(Mt 13,18-23) |
Nuestra vida es un huerto del que se espera muchos frutos. Nuestros padres ponen muchas esperanzas en que nuestra vida sea fructífera, aprovechada, bien cultivada y llena de frutos. No escatiman esfuerzos para que nosotros echemos buenas raíces en nuestra propia tierra y saquemos los frutos que, sembrados, emerjan a la vida para el bien de todos.
Lo malo es que estemos pensando solamente en frutos de este mundo, y no veamos los verdaderos frutos del amor y la misericordia. Es posible que, obcecados por las cosas de este mundo, quedemos ciegos, aún teniendo ojos, y sordos, teniendo oídos. Es posible que nuestras semillas queden depositadas a la orilla del camino, y no encuentren tierra para profundizar y morir a sus propios egoísmos, dando frutos. Los pajarillos del campo las devoran rápidamente. Y es que cuando lo que se escucha no se entiende, quedamos indefensos y a merced del demonio, que hace de las suyas y nos engulle con las cosas del mundo.

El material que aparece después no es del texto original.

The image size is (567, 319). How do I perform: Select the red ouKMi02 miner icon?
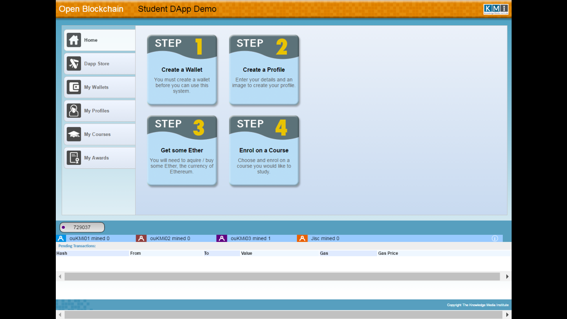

Es posible que nuestras semillas hayan caído en terreno pedregoso, y la poca profundidad no sostiene las raíces. Quedan en el aire y la inconstancia y las adversidades terminan por destruirla y sucumbir. O que, echen raíces entre los abrojos. Entonces, escuchan la Palabra, pero las tentaciones del mundo y las seducciones de las riquezas les apartan del camino y sus frutos se pierden.
Por último, está la tierra buena. Aquella tierra que acoge a tus raíces y las hunde en su lodazal de estiércol y tierra amasada por tus pecados y, muriendo, dan frutos. Es la tierra que se abre a la Palabra, la escucha y trata de vivirla, e, injertada en el Espíritu Santo, la comprende, camina y obedece sus impulsos.
Es esa la tierra que todos queremos ser, pero que, para eso, tendremos que dejarnos abonar y regar por el Espíritu Santo, que nos hará fértiles para dar buenos frutos.